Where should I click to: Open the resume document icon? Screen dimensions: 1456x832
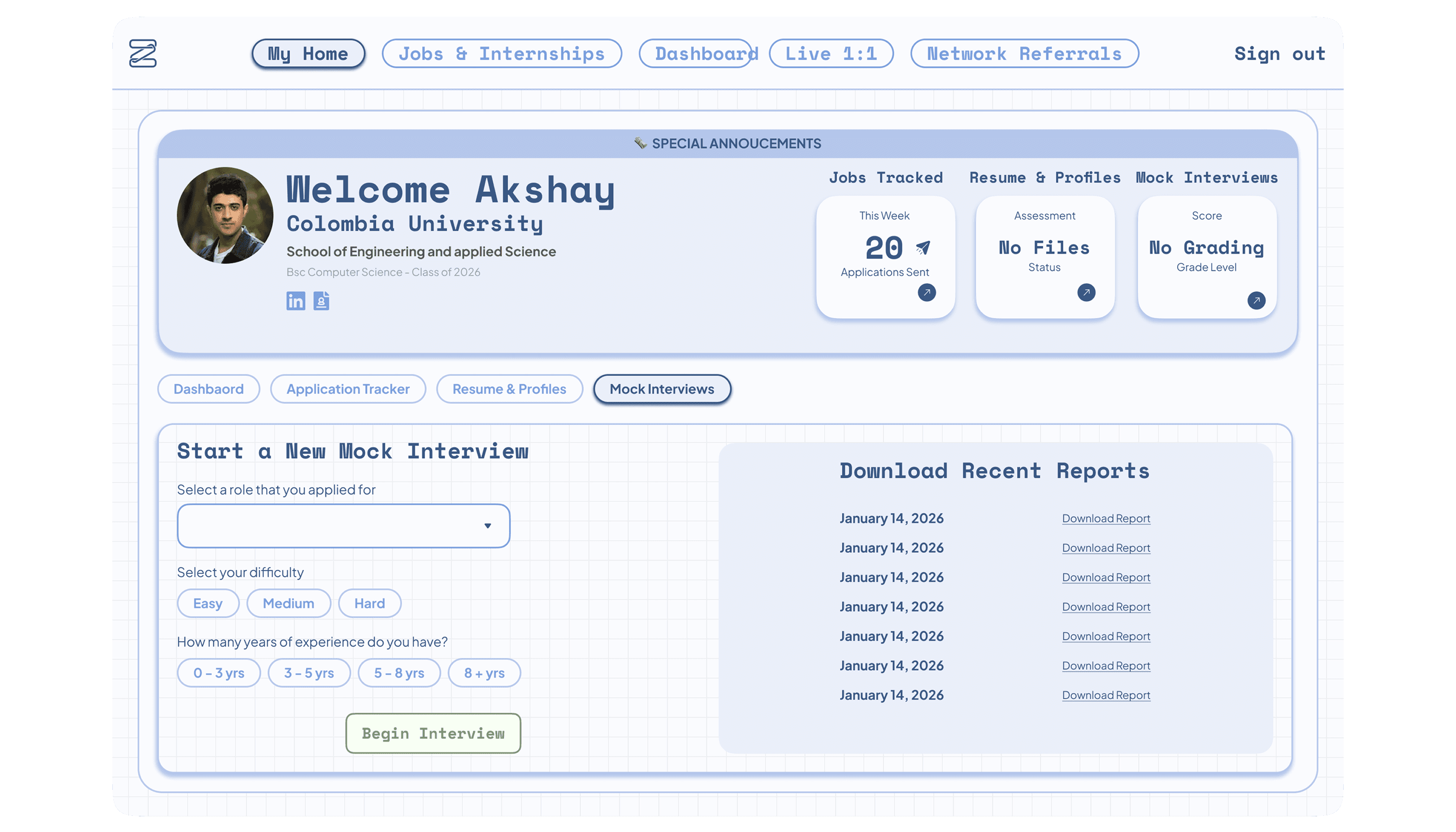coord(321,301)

____________________

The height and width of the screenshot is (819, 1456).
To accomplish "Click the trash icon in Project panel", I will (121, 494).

____________________

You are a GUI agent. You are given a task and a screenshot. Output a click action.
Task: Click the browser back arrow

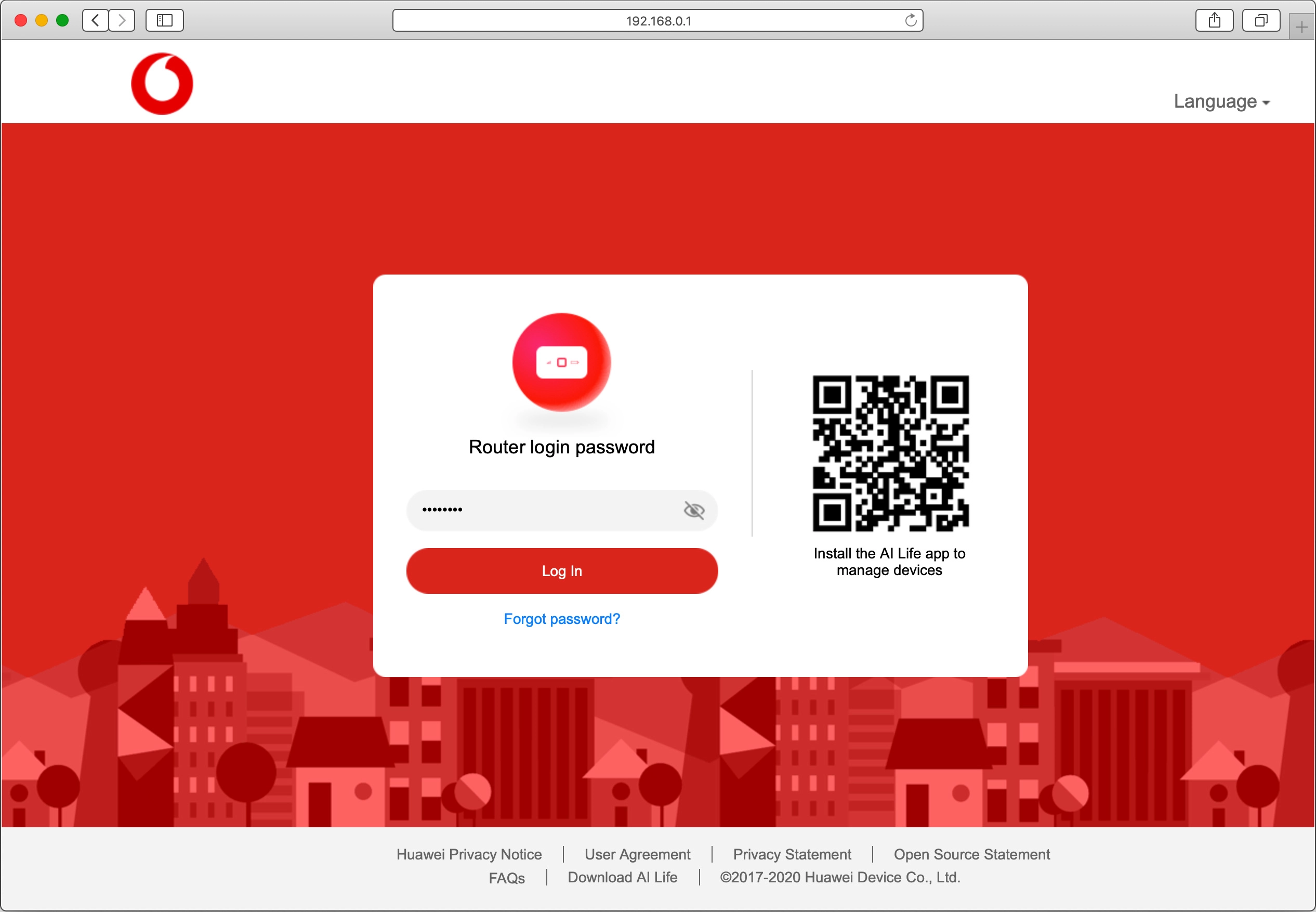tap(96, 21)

____________________

* Problem to work on
Which lines in the data above hold the string "screenshot"? Return each of them.

* Answer below
The height and width of the screenshot is (819, 1456).
You are a GUI agent. You are given a task and a screenshot. Output a click action.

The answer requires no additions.